--- THE RECORDS ---

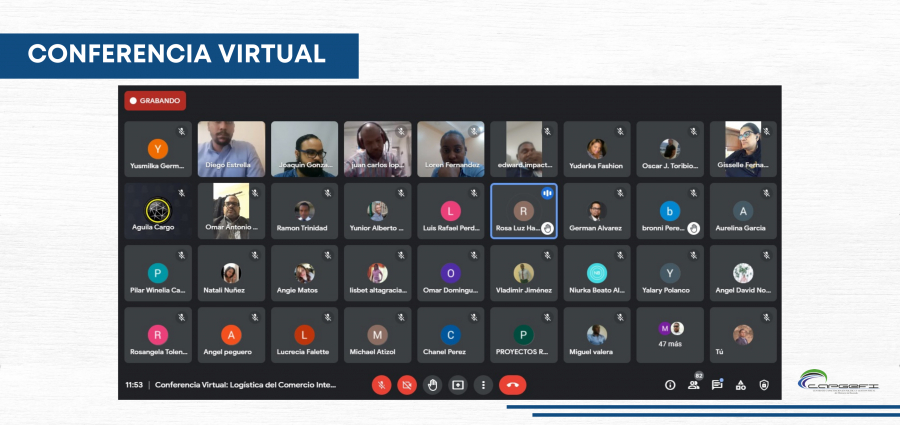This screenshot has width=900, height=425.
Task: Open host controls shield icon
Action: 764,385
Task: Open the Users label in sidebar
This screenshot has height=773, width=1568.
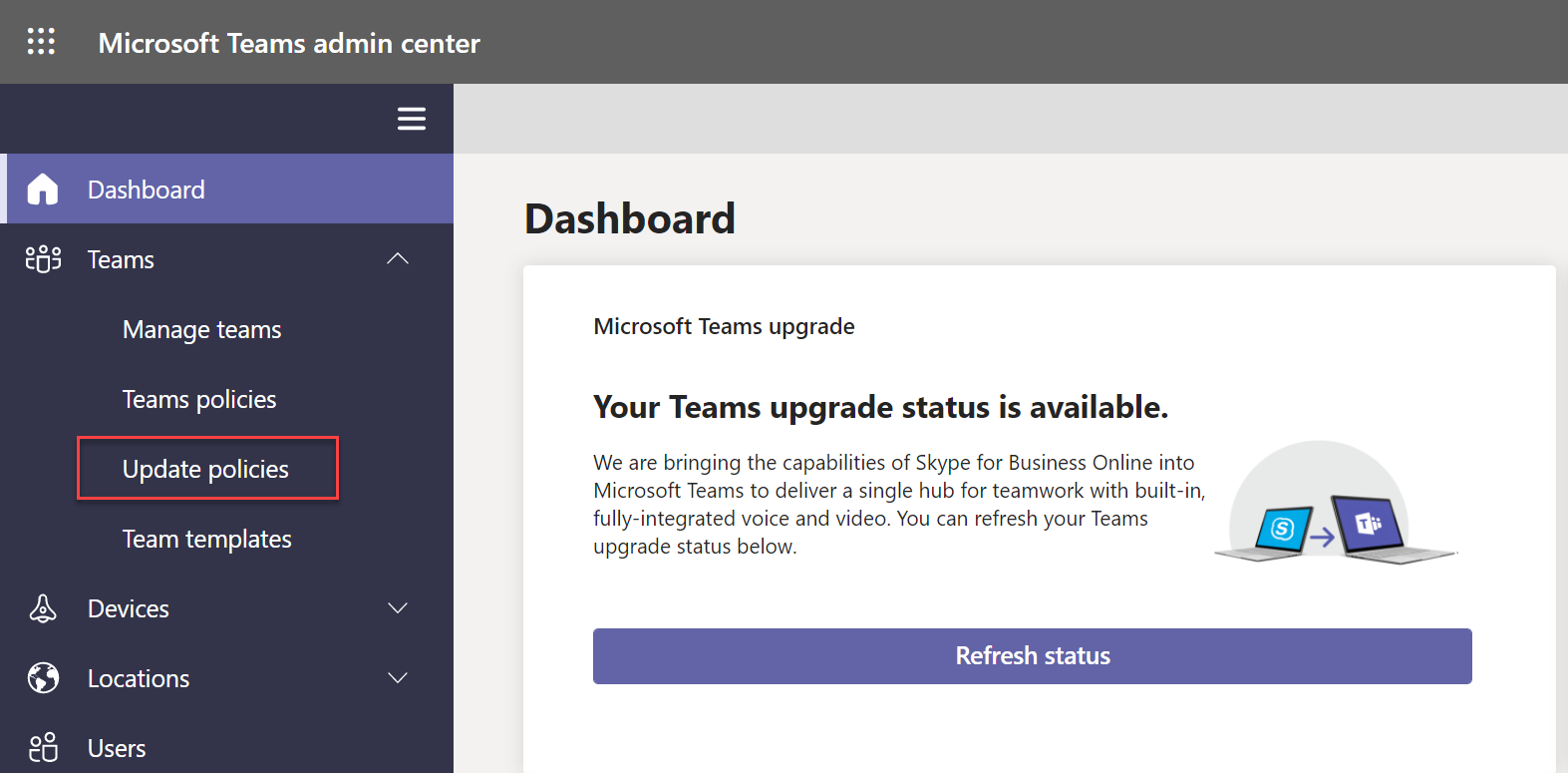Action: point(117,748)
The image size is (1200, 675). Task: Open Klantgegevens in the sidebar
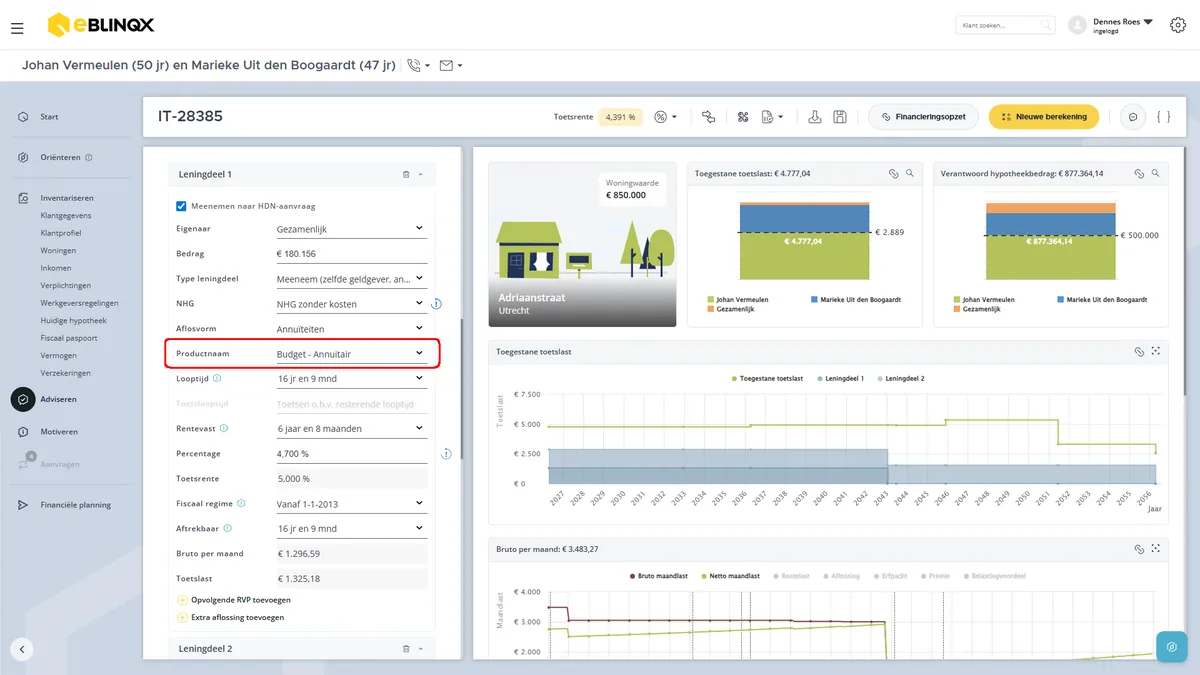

---

TASK.
Begin at the line containing "This screenshot has height=773, width=1568." and stop at the final line of the data. Retype those lines exactly, without the pictures.

OUTPUT OF THE TASK.
This screenshot has height=773, width=1568.
Action: point(117,748)
The image size is (1200, 675). Task: Open Klantgegevens in the sidebar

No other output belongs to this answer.